TASK ITEM: Please restate, word for word, the lines below that begin at the one with "The width and height of the screenshot is (693, 520)." and end at the one with "You are a computer-use agent. This". Leave out all other lines.

Saved data entries:
============
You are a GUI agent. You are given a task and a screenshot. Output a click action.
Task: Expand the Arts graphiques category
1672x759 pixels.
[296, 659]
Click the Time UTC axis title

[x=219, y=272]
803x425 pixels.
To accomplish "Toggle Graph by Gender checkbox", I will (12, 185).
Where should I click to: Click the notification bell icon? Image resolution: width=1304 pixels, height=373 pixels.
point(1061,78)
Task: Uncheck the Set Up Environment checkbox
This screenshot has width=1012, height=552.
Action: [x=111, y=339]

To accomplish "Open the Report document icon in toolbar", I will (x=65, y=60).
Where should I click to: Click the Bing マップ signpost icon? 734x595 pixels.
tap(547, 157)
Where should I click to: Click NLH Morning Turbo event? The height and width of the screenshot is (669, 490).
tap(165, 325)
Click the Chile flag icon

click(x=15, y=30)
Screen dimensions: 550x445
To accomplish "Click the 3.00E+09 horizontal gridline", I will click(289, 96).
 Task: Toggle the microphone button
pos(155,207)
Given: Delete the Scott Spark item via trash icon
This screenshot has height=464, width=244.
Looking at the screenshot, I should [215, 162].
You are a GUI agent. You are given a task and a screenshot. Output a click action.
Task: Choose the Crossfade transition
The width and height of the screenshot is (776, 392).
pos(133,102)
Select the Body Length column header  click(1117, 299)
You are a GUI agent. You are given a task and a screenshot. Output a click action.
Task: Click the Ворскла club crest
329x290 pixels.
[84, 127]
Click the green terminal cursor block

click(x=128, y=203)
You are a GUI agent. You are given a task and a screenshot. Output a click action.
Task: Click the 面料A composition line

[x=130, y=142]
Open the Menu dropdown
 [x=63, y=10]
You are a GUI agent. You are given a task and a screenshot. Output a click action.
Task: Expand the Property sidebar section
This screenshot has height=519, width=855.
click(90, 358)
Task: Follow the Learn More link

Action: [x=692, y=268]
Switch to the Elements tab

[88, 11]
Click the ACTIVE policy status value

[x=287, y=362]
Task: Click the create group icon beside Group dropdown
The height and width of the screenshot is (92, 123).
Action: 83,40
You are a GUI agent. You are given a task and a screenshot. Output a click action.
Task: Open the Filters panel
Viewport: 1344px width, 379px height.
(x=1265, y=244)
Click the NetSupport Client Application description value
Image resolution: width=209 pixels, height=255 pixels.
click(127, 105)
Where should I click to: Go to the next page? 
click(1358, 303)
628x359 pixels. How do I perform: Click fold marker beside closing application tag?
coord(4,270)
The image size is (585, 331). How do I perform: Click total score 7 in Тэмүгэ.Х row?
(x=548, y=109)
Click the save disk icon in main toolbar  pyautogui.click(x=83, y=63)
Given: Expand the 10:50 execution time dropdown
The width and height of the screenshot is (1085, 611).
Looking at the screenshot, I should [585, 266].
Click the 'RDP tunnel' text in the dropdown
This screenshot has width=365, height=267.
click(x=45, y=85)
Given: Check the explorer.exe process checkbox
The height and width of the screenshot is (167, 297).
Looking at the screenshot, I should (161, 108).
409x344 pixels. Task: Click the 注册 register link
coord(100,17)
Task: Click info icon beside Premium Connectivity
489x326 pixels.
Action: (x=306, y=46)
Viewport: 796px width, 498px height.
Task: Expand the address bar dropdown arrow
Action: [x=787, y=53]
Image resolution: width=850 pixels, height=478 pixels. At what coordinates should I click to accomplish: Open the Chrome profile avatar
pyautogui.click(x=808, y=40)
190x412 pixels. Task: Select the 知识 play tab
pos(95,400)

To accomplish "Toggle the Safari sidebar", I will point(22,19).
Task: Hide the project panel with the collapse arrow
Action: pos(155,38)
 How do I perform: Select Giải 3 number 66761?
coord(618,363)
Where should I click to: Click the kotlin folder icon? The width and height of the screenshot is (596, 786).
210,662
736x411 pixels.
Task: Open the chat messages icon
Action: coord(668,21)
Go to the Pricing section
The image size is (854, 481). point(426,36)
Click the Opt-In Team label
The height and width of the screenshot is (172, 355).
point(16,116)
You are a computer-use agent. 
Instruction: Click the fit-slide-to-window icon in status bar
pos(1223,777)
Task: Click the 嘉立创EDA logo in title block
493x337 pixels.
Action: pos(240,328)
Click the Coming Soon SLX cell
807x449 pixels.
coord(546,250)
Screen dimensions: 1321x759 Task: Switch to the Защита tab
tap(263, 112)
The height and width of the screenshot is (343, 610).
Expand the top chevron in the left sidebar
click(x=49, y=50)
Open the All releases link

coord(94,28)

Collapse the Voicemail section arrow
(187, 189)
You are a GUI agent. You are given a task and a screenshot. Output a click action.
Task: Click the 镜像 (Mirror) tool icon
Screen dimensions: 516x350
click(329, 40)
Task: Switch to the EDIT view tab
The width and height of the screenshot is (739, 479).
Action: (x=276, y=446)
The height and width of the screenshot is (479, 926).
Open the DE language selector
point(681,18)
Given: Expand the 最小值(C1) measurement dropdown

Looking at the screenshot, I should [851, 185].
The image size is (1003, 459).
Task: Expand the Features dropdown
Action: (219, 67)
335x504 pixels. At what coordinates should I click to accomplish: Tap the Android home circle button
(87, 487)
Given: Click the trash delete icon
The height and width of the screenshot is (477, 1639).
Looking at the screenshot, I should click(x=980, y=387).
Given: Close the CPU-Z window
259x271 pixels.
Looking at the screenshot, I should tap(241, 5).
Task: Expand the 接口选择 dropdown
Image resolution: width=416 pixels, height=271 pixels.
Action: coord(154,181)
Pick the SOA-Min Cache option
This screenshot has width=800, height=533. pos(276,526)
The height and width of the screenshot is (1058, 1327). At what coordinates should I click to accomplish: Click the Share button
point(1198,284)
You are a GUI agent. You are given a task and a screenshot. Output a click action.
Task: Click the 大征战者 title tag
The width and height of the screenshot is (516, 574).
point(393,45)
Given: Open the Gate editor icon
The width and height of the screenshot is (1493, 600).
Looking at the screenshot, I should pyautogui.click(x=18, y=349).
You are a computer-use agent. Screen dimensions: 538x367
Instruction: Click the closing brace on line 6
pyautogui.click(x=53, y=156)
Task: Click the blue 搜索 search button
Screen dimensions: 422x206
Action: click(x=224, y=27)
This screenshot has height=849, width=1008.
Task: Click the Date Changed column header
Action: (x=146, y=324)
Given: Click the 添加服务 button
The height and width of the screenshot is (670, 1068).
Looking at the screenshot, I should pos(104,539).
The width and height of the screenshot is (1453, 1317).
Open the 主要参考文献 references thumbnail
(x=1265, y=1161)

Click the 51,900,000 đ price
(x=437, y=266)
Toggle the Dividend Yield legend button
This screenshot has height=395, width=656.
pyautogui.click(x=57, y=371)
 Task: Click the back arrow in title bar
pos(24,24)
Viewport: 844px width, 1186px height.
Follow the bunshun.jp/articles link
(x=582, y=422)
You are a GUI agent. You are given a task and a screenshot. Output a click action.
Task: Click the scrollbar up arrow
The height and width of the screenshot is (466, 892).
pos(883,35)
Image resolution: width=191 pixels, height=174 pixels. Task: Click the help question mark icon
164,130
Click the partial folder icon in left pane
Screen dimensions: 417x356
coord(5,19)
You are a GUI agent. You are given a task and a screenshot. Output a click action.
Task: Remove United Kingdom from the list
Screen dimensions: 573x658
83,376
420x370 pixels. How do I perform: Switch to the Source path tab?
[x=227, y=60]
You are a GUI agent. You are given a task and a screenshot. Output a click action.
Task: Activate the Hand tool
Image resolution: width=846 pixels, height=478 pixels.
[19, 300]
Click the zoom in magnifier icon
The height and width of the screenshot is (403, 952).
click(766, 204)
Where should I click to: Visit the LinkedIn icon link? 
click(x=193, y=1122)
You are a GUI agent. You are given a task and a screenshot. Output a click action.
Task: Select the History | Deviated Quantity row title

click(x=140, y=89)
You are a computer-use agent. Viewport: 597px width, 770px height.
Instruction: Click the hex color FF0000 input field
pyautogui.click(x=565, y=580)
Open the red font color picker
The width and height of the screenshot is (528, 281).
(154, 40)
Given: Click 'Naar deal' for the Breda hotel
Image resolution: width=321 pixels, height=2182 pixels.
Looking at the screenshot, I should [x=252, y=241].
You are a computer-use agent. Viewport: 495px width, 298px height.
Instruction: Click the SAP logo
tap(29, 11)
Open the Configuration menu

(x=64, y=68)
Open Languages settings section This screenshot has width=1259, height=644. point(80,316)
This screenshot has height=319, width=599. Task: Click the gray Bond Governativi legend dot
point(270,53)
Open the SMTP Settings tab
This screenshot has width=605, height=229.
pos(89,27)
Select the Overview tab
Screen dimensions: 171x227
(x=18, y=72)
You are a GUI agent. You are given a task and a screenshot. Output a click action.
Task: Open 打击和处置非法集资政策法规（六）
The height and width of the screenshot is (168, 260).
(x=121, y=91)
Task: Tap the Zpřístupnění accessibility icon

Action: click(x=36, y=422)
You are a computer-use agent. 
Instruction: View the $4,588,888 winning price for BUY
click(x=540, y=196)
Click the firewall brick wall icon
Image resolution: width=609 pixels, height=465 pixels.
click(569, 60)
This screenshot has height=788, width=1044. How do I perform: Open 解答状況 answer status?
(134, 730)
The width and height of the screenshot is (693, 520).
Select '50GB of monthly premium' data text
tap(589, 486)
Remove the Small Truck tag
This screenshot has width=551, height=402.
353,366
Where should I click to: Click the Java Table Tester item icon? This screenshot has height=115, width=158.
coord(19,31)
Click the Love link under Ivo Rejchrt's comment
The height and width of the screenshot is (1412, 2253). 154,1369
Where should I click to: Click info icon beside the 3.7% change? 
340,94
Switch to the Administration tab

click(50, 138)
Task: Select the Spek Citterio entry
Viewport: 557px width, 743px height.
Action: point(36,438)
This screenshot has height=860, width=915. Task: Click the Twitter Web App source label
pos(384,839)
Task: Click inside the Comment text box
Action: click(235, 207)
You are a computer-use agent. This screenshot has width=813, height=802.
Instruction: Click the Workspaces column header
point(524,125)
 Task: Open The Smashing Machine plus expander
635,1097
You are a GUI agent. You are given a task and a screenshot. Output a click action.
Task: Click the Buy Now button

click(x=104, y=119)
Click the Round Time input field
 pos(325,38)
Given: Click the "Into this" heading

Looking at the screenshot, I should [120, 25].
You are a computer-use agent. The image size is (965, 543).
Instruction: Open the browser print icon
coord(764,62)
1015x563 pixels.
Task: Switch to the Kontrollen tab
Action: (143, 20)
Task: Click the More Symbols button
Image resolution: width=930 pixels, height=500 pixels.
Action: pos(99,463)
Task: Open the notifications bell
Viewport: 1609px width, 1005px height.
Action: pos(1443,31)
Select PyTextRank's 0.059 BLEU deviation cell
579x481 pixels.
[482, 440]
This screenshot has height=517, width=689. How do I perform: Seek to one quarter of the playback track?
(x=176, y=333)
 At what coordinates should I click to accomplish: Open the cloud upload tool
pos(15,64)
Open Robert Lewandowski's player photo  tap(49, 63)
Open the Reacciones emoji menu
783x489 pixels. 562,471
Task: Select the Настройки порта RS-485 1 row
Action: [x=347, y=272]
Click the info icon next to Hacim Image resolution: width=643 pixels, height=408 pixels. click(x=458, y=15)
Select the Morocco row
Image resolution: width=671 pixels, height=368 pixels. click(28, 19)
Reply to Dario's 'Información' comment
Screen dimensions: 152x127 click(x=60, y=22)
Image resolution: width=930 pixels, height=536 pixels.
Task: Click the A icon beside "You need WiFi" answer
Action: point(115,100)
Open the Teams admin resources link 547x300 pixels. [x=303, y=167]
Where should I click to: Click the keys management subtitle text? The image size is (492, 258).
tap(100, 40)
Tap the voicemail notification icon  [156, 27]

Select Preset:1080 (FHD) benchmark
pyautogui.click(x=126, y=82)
============
SOLUTION TO THIS TASK:
The width and height of the screenshot is (693, 520).
Select '50GB of monthly premium' data text
tap(589, 486)
Remove the Small Truck tag
This screenshot has width=551, height=402.
353,366
Where should I click to: Click the Java Table Tester item icon? This screenshot has height=115, width=158.
coord(19,31)
Click the Love link under Ivo Rejchrt's comment
The height and width of the screenshot is (1412, 2253). 154,1369
Where should I click to: Click info icon beside the 3.7% change? 
340,94
Switch to the Administration tab

click(50, 138)
Task: Select the Spek Citterio entry
Viewport: 557px width, 743px height.
Action: point(36,438)
This screenshot has height=860, width=915. Task: Click the Twitter Web App source label
pos(384,839)
Task: Click inside the Comment text box
Action: click(235, 207)
You are a computer-use agent. This screenshot has width=813, height=802.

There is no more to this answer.